Saat ini, di wilayah kecamatan tempat Koimin tinggal saja terdapat tak kurang dari 10 ribu petani porang. Wilayah dan jumlah petani itu ekspansif hingga ke kecamatan lain, Kecamatan Wungu, Dagangan, Gemarang dan sejumlah wilayah lainnya.
Selain dari petani binaan, Koimin mengaku juga tak malas bercocok porang sendiri. Dia sendiri sudah memiliki tak kurang dari tiga hektar lahan pribadi, yang di atasnya menghijau kebun porang.
Puluhan ribu petani tersebut setiap kali musim panen porang (masa panen porang antara 5 sampai 6 bulan), selalu menjualnya kepada Koimin.
Koimin membeli dari petani dengan harga antara Rp. 8000 sampai 13.000. Tinggi rendahnya harga tersebut, menurut Koimin, tergantung dari kondisi atau waktu bertransaksi. Bila sedang panen raya harga merendah. Dan begitu sebaliknya.
Mengacu catatan musim panen tahun 2020, Koimin berhasil memasok porang ke sejumlah pabrik di Gresik, Mojokerto dan Semarang sebanyak tak kurang dari 500 ton.
Sementara pabrik mengekspornya ke sejumlah negara, dengan pasokan terbesar ke China. Di negara tersebut porang diolah menjadi bahan makanan, dengan porsi 80%. Sisanya (20%) dipergunakan sebagai bahan kosmetik.
Dalam mengelola usahanya, Koimin mengaku jatuh bangunnya usaha yang dia arungi tidak pernah mendapat perhatian dari pemerintah daerah setempat. “Jadi murni ini jerih payah saya. Tidak ada campur tangan dari pemerintah daerah,” jelasnya.
Diungkapkan Koimin, dia belum pernah memperoleh perhatian dari dinas terkait, misalnya Dinas Pertanian atau Dinas Ketahanan Pangan Kabupaten Madiun.
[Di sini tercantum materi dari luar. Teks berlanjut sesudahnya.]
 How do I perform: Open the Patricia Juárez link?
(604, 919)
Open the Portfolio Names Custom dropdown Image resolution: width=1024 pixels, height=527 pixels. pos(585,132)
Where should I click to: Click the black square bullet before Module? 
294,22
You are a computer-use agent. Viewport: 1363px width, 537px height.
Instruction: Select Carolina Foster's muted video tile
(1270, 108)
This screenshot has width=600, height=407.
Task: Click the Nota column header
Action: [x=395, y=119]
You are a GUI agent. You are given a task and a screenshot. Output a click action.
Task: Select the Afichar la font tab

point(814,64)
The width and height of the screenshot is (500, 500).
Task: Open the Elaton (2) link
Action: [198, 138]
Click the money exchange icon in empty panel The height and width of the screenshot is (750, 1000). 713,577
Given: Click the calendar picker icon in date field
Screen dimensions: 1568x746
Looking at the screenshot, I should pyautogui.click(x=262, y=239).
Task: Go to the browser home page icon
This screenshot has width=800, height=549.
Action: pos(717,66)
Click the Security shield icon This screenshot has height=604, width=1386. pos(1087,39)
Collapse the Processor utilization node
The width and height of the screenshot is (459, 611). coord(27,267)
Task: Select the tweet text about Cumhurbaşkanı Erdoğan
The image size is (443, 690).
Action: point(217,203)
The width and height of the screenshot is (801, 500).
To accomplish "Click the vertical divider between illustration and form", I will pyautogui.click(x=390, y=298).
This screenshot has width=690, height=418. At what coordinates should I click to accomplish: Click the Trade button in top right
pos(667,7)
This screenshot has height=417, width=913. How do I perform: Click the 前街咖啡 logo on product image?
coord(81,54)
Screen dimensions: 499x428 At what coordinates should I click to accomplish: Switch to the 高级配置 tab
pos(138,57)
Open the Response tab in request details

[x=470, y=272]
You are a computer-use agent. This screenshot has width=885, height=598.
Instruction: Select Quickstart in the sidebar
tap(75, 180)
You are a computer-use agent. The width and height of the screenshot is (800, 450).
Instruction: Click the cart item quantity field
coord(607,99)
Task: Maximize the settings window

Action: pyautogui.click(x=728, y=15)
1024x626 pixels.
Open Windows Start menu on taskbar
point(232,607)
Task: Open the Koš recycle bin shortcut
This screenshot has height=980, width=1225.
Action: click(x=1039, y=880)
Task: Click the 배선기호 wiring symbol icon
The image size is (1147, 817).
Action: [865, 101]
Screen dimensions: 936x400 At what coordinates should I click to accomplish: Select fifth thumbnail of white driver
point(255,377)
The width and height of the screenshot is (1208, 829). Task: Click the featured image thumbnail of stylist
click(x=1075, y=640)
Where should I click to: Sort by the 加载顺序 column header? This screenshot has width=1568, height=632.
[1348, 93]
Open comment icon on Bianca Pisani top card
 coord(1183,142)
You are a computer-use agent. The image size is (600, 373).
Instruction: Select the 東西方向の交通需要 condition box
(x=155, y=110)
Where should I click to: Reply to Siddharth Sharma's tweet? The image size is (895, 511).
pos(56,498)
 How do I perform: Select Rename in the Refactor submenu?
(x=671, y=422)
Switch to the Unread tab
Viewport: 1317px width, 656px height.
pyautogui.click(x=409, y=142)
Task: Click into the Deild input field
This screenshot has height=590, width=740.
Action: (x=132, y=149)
Instansi terkait, dalam hal usaha Koimin, belum pernah, misalnya, melakukan pembinaan, menyediakan bibit unggul dan murah, menyediakan pembelinya. Atau pembinaan bercocok tanamnya.
“Dulu pernah ada pertemuan antara pihaknya, pabrik dan Bank BNI. Namun pihak bank tidak percaya apakah bisnis porang bisa dipercaya jika diberikan kredit. Akhirnya tidak dapat kredit. Biarlah,” akunya.
Bagi Koimin, tanpa uluran tangan pihak lain pun dia mengaku tidak menjadikannya berkecil hati. Sebab, baginya yang maha besar itu adalah campur tangan Allah Swt.
Bahkan, ke depan dan dengan permintaan kepada Allah Swt, dia berniat mengembangkan lahan porangnya hingga ke luar Jawa Timur. Bila perlu meluncur luar Jawa. (fin)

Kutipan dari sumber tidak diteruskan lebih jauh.